=== Section Start ===
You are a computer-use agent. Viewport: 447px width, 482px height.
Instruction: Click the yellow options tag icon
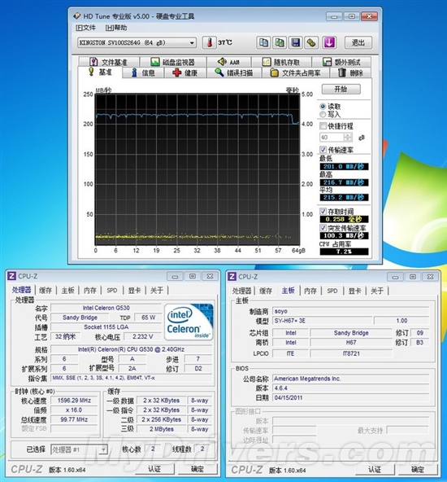click(311, 42)
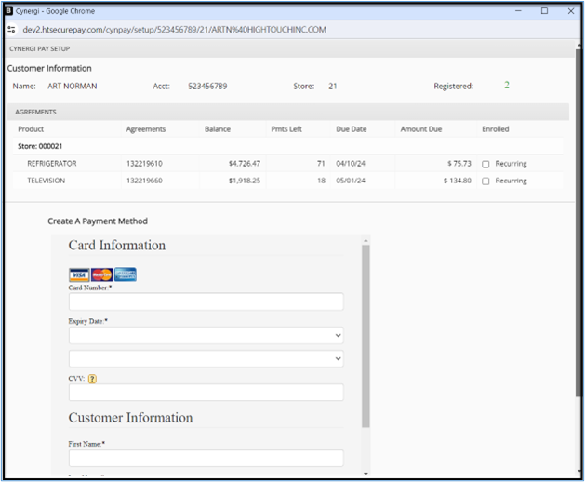585x482 pixels.
Task: Maximize the Chrome window
Action: [544, 10]

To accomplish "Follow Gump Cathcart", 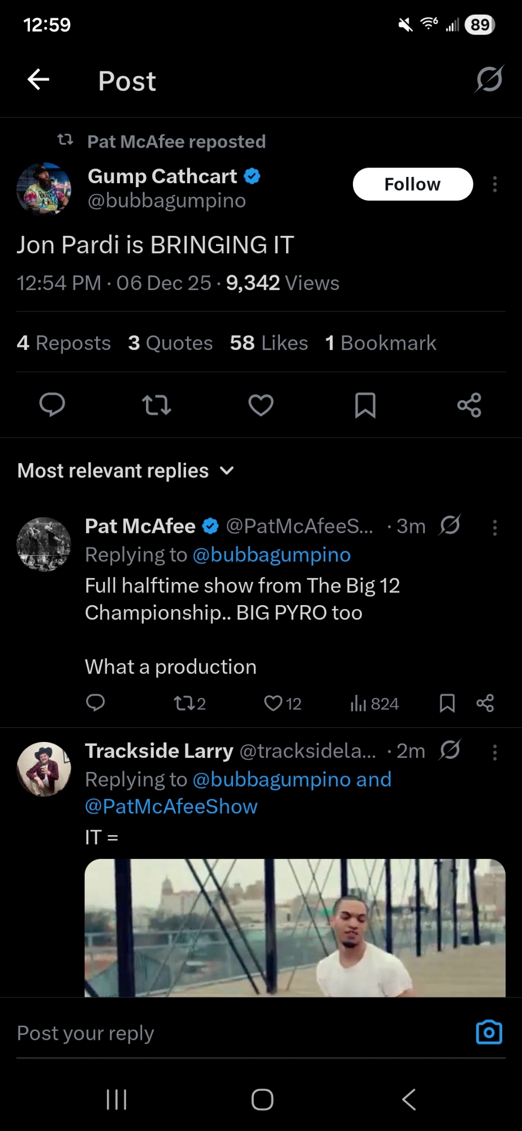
=== Section End ===
[Task goal] Restate each entry word for word. Omit every picture.

[Reply to the exercise]
You are a computer-use agent. Viewport: 447px width, 482px height.
Instruction: Click the yellow options tag icon
click(311, 42)
585x482 pixels.
Task: Maximize the Chrome window
Action: [544, 10]

To accomplish "Follow Gump Cathcart", 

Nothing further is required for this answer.